Morton-Thiokol was the main contractor for the SRBs modules which stacked together and held together with "O" rings and interface pins. The ring materials becomes brittle in "low temperatures" [below freezing as it was that morning]. Their engineers did not want to launch in the cold since it was far colder that the SRB had been designed for. Management at Morton-Thiokol knowing a bonus depended on the launch told NASA "go" and so they launched. I still cannot look at those pictures without getting upset. I could not event look at the full set of these.
Just so its clear-- the problem is with NASA isn't that its run by the government. The problem is that it is run by a bunch of ex-aerospace revolving-door [public-private] rubber-stamp management administrators and not run by true engineers... if NASA had then had a real engineering staff for the Shuttle program rather than playing for money and politics, things would have been different...
The people that made those decisions should have been "hung out to dry" for both of those shuttle "accidents". They should have been criminally charged for the deaths... with the corporations financially liable to the victims and to the government for the losses. But as the recent financial crisis has demonstrated yet again-- the corporations squeal, the politicians make "oratory", and then the government [you and me] pay for those corporate mistakes. Then after a while everyone forgets how they were robbed... of lives, money, and honor by greedy types that only see term profits as good....

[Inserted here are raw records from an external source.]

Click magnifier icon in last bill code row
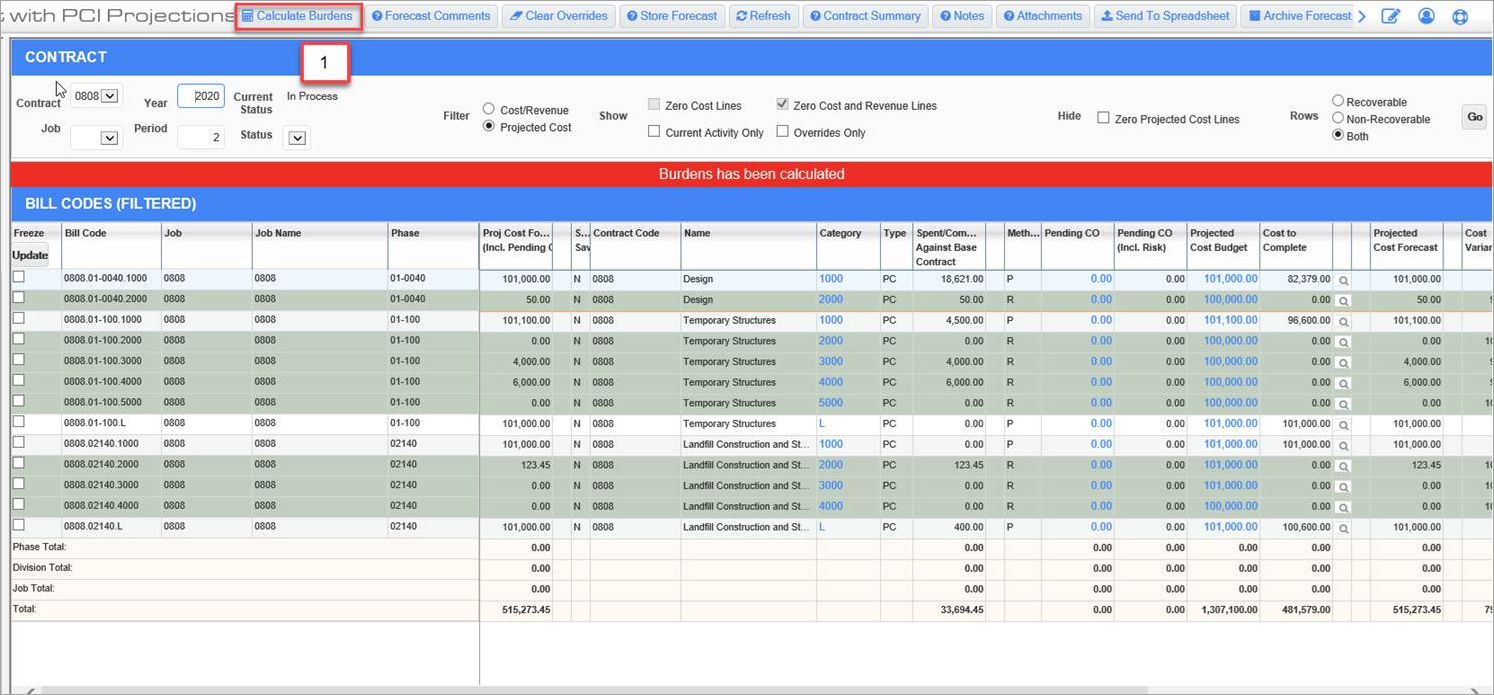point(1343,528)
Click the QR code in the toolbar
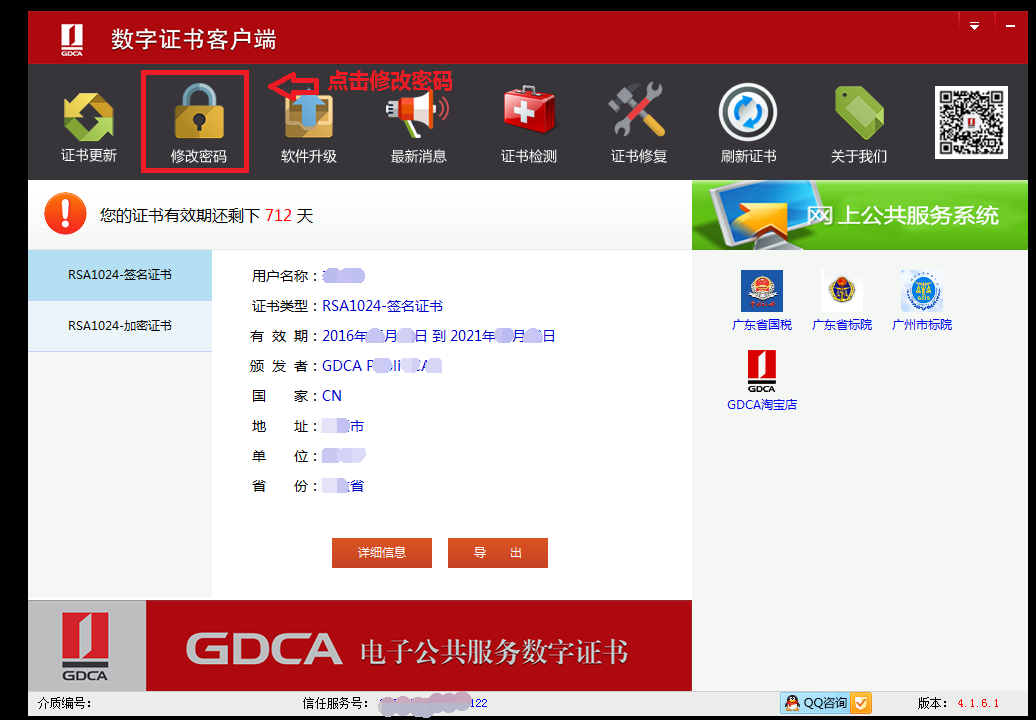Viewport: 1036px width, 720px height. 970,120
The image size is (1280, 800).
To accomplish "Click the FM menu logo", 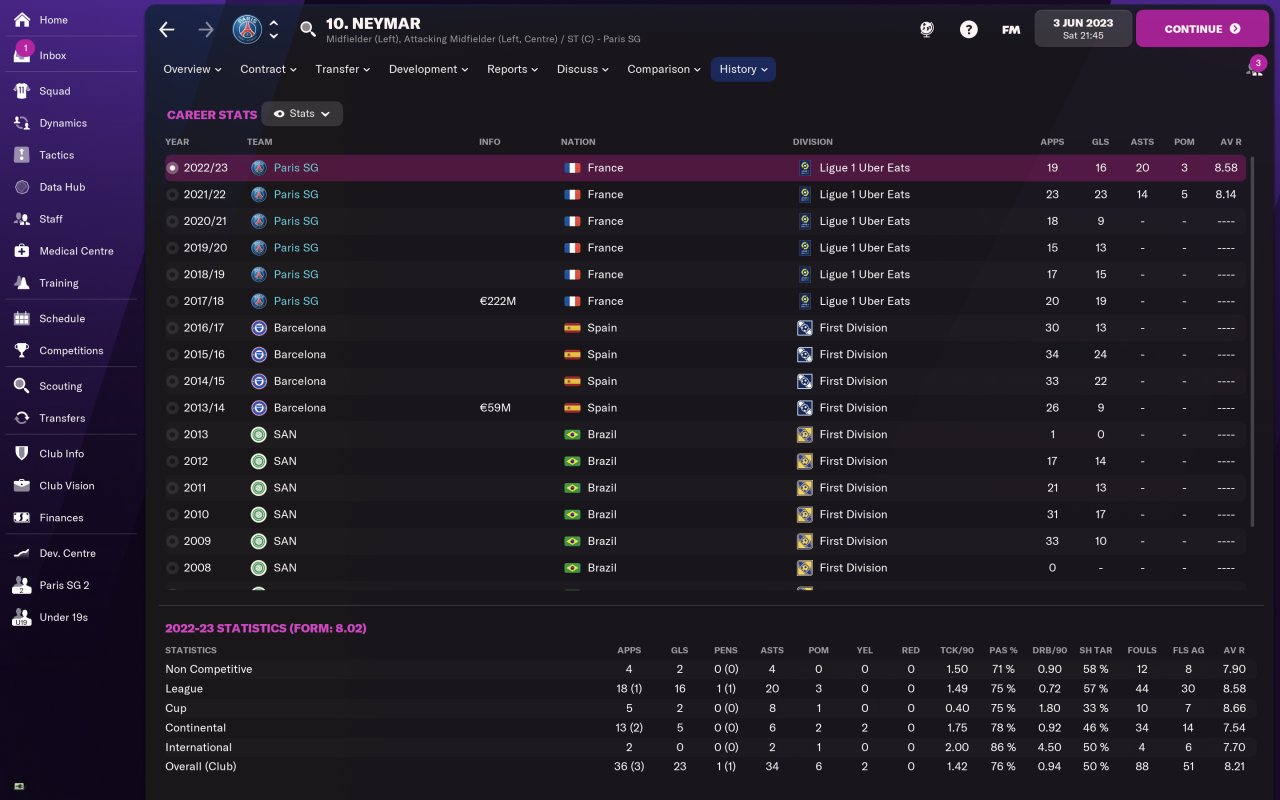I will pos(1011,29).
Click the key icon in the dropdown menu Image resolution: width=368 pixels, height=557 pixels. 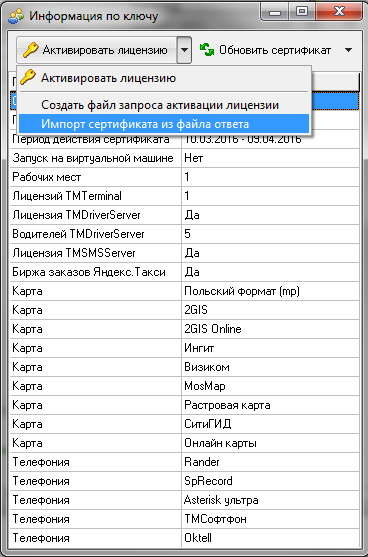point(28,77)

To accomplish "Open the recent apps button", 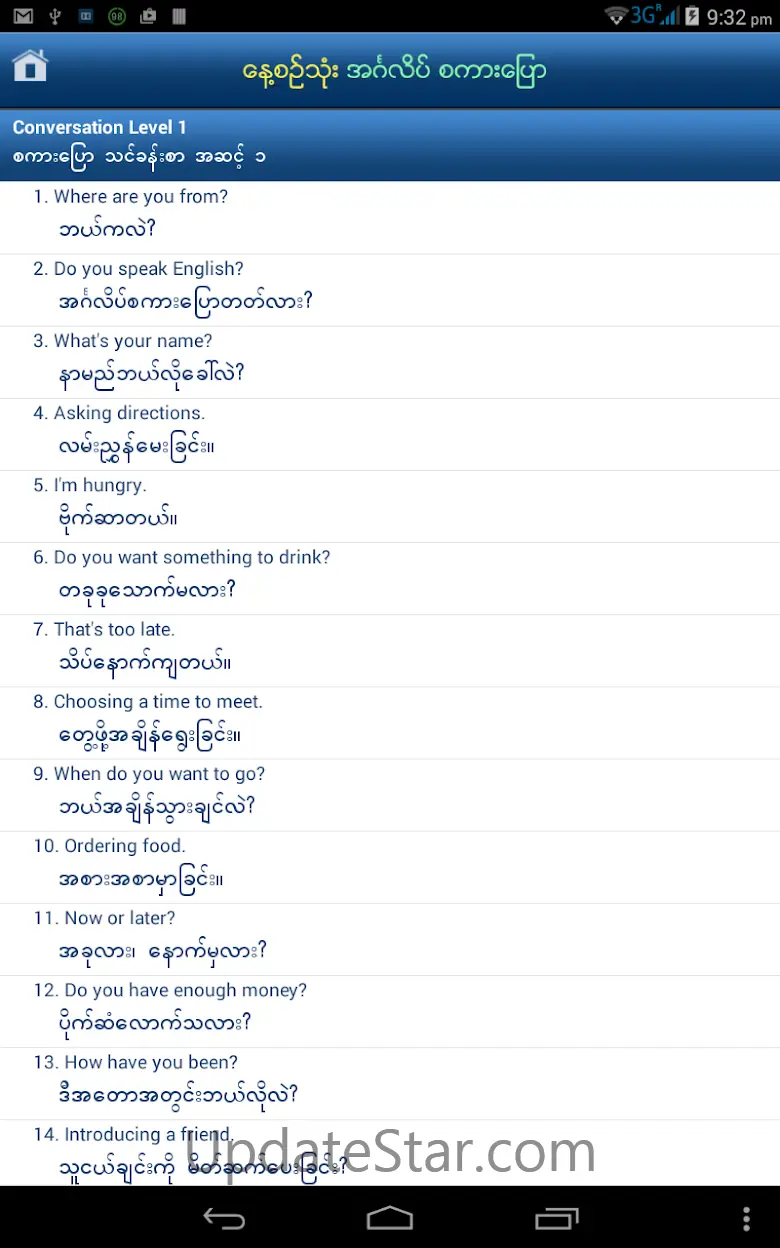I will point(556,1218).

The Shuttle program was about science -- or at least it was supposed to be... but what it became was "Aerospace Corporate Welfare"... [just as the various subsidies paid to various industries by the Government are corporate welfare...]
You should not play politics with science... or at least be aware you do it at your peril -- go ahead play politics with the laws of gravity [or "O" rings] and see how far it gets you. You can do science or you can do greed but not both. In this case seven people were killed because someone wanted a bonus.
We actually wanted to build it without O-rings, we wanted to cast the propellant into a mold and wrap the slug afterwards with carbon fiber, which would have been a fraction of the weight and far stronger than the segmented steel casings NASA insisted on.
The Columbia crew were dead men walking the moment the foam damaged the tiles. Columba was a wreck the moment the foam caused the damage. She would never reach earth's surface whole once she entered space.
This claim was solidly refuted in the official accident investigation report, which explores parallel scenarios--one for rescue, and another for improvised repair while on orbit.
The report is a fascinating read, by the way, and highly recommended. It manages to be satisfyingly technical without going over the head of a typical engineer or even lay person.